START Excerpt provided

Telehealth

Hybrid Care: Interest Outstrips Infrastructure

NEJM Catalyst

Provider organizations are hungry for more hybrid care, but new research in NEJM Catalyst highlights a notable gap between their interest and infrastructure.

A survey of the NEJM Catalyst Insights Council – made up of clinical leaders and executives from care delivery orgs across the globe – showed that a majority of the 730 respondents believe hybrid care improves overall quality (74%).

  • 55% of respondents’ organizations already offer hybrid care (68% for U.S. orgs)
  • 42% offer primarily in-person care
  • Only 3% offer primarily virtual care

Hybrid was ranked as the preferred mode of care delivery for the usual areas like primary care and chronic condition management, largely because of the convenience it offers patients, but several barriers still stand in the way of supplementing in-person care with virtual services.

Provider organizations are also facing their own set of challenges.

  • Only 58% report adequate technological infrastructure to enable hybrid care.
  • Even fewer report sufficient tech support for troubleshooting during virtual visits (27%).
  • Just 38% agree they give providers sufficient training to deliver hybrid care effectively.

Although technology barriers are a common scapegoat for limiting access to hybrid/virtual care, the authors point out that digital literacy and clinician support are the bigger culprits. They also suggest a practical solution: dedicated digital navigators.

  • Dr. John Torous, Digital Psychiatry Director at Beth Israel Deaconess Medical Center, believes embedding trained digital health navigators within health systems is “the missing link” to bridge the gap between clinical care and digital tools.
  • BIDMC has reportedly seen significant benefits from using digital navigators to help facilitate both patient engagement and clinical utilization, yet only 21% of organizations currently employ such specialists.

The Takeaway

Technology access is a constant barrier for hybrid care delivery, but this survey shows that digital literacy for patients and support for clinicians could be the actual limiting factors. Luckily, as the authors put it, digital navigators and training programs are also “low-hanging fruit.”

END Excerpt provided

### Problems to work on
a) From the hybrid care survey article, copy the passage starting at "Hybrid was ranked" and ending at "set of challenges.", word for word.
b) Answer these questions using the hybrid care survey article:
(i) How many people responded to the survey?
(ii) What share of organizations offer primarily virtual care?
(iii) What share of organizations currently employ digital navigators?
c) Based on the hybrid care survey article, say whether each statement agrees with the text, and back each answer with the exact words that settle it.
(i) More than half of the respondents' organizations already offer hybrid care.
(ii) Most organizations report sufficient tech support for troubleshooting during virtual visits.
(iii) The authors name technology barriers as the bigger culprits in limiting access to hybrid care.

START Supplied information

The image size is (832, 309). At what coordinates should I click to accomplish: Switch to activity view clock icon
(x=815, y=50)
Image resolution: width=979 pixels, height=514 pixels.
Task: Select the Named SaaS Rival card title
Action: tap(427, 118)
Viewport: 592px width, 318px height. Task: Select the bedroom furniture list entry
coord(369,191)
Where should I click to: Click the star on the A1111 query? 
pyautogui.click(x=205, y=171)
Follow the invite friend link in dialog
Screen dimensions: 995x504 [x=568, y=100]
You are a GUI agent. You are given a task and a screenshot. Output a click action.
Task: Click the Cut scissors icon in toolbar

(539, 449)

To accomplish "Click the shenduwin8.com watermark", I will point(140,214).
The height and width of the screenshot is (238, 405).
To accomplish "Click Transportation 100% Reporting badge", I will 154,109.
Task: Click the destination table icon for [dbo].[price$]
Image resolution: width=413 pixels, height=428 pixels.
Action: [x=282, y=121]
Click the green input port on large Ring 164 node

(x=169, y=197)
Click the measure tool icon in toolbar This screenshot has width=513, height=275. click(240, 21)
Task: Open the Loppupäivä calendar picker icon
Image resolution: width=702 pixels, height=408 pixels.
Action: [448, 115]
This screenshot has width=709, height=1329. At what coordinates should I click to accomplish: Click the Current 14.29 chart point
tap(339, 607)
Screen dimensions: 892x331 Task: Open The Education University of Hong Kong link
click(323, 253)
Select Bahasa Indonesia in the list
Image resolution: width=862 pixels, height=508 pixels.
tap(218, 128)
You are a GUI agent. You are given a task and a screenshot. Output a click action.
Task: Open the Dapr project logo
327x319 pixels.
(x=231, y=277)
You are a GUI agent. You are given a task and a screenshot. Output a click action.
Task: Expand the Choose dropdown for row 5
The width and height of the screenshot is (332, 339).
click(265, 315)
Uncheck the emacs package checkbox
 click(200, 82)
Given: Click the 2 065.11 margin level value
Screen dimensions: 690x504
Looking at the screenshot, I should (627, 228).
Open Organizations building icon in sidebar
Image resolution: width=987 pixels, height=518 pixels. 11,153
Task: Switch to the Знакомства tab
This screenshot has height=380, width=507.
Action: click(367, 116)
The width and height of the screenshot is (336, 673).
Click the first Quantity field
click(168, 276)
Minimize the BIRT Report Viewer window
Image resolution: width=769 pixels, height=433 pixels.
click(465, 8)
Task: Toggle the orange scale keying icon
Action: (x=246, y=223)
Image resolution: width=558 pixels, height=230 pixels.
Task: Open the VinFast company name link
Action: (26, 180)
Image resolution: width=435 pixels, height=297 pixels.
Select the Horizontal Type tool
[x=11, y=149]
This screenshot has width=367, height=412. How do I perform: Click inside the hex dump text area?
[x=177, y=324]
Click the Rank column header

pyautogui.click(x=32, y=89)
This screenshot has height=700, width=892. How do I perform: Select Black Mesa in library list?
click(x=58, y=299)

END Supplied information

### Numbered answers
a)
Hybrid was ranked as the preferred mode of care delivery for the usual areas like primary care and chronic condition management, largely because of the convenience it offers patients, but several barriers still stand in the way of supplementing in-person care with virtual services.

Provider organizations are also facing their own set of challenges.

b)
(i) 730
(ii) Only 3%
(iii) 21%

c)
(i) Yes: "55% of respondents’ organizations already offer hybrid care"
(ii) No: "Even fewer report sufficient tech support for troubleshooting during virtual visits (27%)."
(iii) No: "the authors point out that digital literacy and clinician support are the bigger culprits"